** Begin MATERIAL PROVIDED **

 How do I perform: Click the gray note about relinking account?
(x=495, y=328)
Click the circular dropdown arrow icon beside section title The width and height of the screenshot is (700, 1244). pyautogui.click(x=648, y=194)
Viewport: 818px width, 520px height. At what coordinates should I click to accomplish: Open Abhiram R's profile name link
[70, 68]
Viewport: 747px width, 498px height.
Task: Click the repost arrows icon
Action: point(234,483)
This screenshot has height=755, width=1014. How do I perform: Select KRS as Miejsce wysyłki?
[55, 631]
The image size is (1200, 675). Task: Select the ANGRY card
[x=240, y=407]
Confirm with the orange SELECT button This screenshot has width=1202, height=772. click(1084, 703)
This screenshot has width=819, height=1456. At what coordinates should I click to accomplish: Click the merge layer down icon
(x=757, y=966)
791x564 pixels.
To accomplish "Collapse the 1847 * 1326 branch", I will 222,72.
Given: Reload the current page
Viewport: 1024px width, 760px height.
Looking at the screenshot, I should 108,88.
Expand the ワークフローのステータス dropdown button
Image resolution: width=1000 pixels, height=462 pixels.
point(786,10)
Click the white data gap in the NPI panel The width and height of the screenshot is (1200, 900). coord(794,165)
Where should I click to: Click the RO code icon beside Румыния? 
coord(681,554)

** End MATERIAL PROVIDED **

(YOUR GOAL):
Render the data as a two-column CSV with the columns task and answer, starting with the line containing "The image size" and going on through the line containing "Confirm with the". Give one row per task, putting its wording and its answer each in a single quoted field, with line breaks turned into spaces.

(THE OUTPUT):
task,answer
"The image size is (1200, 675). Task: Select the ANGRY card","[x=240, y=407]"
"Confirm with the orange SELECT button This screenshot has width=1202, height=772.","click(1084, 703)"